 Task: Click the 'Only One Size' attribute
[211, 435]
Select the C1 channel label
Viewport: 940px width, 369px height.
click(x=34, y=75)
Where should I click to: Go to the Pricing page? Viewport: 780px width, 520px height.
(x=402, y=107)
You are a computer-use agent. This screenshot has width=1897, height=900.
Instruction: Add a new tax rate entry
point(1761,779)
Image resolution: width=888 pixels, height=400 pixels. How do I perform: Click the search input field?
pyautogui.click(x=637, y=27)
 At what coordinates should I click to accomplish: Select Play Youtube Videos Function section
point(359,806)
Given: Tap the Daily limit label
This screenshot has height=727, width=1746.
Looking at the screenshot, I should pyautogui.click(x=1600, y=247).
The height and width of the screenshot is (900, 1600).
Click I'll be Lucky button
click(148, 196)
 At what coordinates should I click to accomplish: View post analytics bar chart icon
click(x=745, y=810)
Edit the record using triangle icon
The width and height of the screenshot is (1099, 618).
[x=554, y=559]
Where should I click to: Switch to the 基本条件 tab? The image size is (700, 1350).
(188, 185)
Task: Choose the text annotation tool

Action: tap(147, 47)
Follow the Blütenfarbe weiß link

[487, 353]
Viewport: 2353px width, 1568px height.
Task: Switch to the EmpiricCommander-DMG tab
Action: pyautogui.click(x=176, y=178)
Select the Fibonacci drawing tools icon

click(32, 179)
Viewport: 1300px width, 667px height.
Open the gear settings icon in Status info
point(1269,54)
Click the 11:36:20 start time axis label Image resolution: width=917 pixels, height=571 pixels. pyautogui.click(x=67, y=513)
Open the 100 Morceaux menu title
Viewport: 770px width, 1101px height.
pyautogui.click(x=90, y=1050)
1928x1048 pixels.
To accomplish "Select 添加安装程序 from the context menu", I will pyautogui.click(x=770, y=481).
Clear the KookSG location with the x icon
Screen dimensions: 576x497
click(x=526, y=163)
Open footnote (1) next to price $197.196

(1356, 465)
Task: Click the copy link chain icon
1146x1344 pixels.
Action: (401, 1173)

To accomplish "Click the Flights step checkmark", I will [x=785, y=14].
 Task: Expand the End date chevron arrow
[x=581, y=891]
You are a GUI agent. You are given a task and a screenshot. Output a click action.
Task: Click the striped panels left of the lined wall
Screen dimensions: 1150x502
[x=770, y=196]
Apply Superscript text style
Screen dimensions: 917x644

Do this -
Swap "Where should I click to" for "Where do I click to" in the part of the material above that opens at its start and closes with the line containing "Action: (401, 1173)", leaving everything else unchanged. Give back only that part.

Response for this exercise -
 Task: Click the 'Only One Size' attribute
[211, 435]
Select the C1 channel label
Viewport: 940px width, 369px height.
click(x=34, y=75)
Where do I click to: Go to the Pricing page? Viewport: 780px width, 520px height.
(x=402, y=107)
You are a computer-use agent. This screenshot has width=1897, height=900.
Instruction: Add a new tax rate entry
point(1761,779)
Image resolution: width=888 pixels, height=400 pixels. How do I perform: Click the search input field?
pyautogui.click(x=637, y=27)
 At what coordinates should I click to accomplish: Select Play Youtube Videos Function section
point(359,806)
Given: Tap the Daily limit label
This screenshot has height=727, width=1746.
Looking at the screenshot, I should pyautogui.click(x=1600, y=247).
The height and width of the screenshot is (900, 1600).
Click I'll be Lucky button
click(148, 196)
 At what coordinates should I click to accomplish: View post analytics bar chart icon
click(x=745, y=810)
Edit the record using triangle icon
The width and height of the screenshot is (1099, 618).
[x=554, y=559]
Where do I click to: Switch to the 基本条件 tab? The image size is (700, 1350).
(188, 185)
Task: Choose the text annotation tool

Action: tap(147, 47)
Follow the Blütenfarbe weiß link

[487, 353]
Viewport: 2353px width, 1568px height.
Task: Switch to the EmpiricCommander-DMG tab
Action: pyautogui.click(x=176, y=178)
Select the Fibonacci drawing tools icon

click(32, 179)
Viewport: 1300px width, 667px height.
Open the gear settings icon in Status info
point(1269,54)
Click the 11:36:20 start time axis label Image resolution: width=917 pixels, height=571 pixels. pyautogui.click(x=67, y=513)
Open the 100 Morceaux menu title
Viewport: 770px width, 1101px height.
pyautogui.click(x=90, y=1050)
1928x1048 pixels.
To accomplish "Select 添加安装程序 from the context menu", I will pyautogui.click(x=770, y=481).
Clear the KookSG location with the x icon
Screen dimensions: 576x497
click(x=526, y=163)
Open footnote (1) next to price $197.196

(1356, 465)
Task: Click the copy link chain icon
1146x1344 pixels.
Action: (401, 1173)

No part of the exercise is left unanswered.